Question

How do you find the coterminal with angle $-{135}^{\circ }$ ?

Answer 1

Hint: We are given an angle as $-{135}^{\circ }$ , we are asked to find the coterminal with the angle $-{135}^{\circ }$ , to do so we will learn about coterminal angles, we will see how they are defined graphically, we will work with some example, then we will check how many coterminal angles we can find in general. After that we will work on our problem to find coterminal angle with the angle $-{135}^{\circ }$ .

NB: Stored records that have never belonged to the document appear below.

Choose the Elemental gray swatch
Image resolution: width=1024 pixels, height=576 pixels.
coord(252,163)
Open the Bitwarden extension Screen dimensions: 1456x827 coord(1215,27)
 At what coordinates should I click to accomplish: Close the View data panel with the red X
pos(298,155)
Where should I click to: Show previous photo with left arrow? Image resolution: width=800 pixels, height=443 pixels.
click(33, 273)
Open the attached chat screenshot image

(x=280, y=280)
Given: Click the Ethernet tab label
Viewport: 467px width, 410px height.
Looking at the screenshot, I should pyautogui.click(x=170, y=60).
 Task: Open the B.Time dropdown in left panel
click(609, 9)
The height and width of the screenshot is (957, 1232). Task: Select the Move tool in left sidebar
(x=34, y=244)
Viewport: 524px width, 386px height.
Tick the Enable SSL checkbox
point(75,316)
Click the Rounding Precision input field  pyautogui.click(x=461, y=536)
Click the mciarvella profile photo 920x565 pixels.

Complete step by step answer:
We are given an angle as $-{135}^{\circ }$ , we are asked to find the angle coterminal with the $-{135}^{\circ }$ angle, to do so we will learn what does coterminal angles.
Coterminal angles are angles in standard position that mean angles with the initial side on the positive x-axis and have the common terminal side.
For example ${30}^{\circ }$ and $-{330}^{\circ }$ .
If we sketch them on graph, we get better understanding

Here ${30}^{\circ }$ and $-{330}^{\circ }$ start from the positive axis, and have a common terminal.
So, they are coterminal angles by definition.
They can be more than 1 coterminal angle for any given angle, like for 30, apart from -330 degree, we have 390degree.

In general, if $\theta$ is any angle whose initial side is positive x-axis then $\theta +n\left({360}^{\circ }\right)$ is coterminal angle with $\theta$ where ‘n’ is non zero integer.
Now we work on our problem, we are asked to find the coterminal angle with the angle $-{135}^{\circ }$ .
So, we consider $\theta$ as $-{135}^{\circ }$
We use this to find a coterminal angle.
As for angle $\theta$ , co terminal is given as $\theta +n\left({360}^{\circ }\right)$ .
So, for $\theta =-{135}^{\circ }$ co terminal is given as –
$-{135}^{\circ }+n\left({360}^{\circ }\right)$ .
We put $n=1$ , we get –
$\Rightarrow -{135}^{\circ }+1\times 360$ .
By simplifying, we get –
$\begin{array}{rl}& =-{135}^{\circ }+{360}^{\circ }\\ & =225\end{array}$

Note:
As we change the value of ‘n’, we can find more than 1 angle which is coterminal with $-{135}^{\circ }$ .
Remember that positive or negative sign in the angle is regard to the orientation, if we measure angle in clockwise direction this it is negative, if we measure anti-clock wise then it is positive also graph way to find coterminal angle is also strong as we can clearly see whether condition of being coterminal angle are satisfied or not.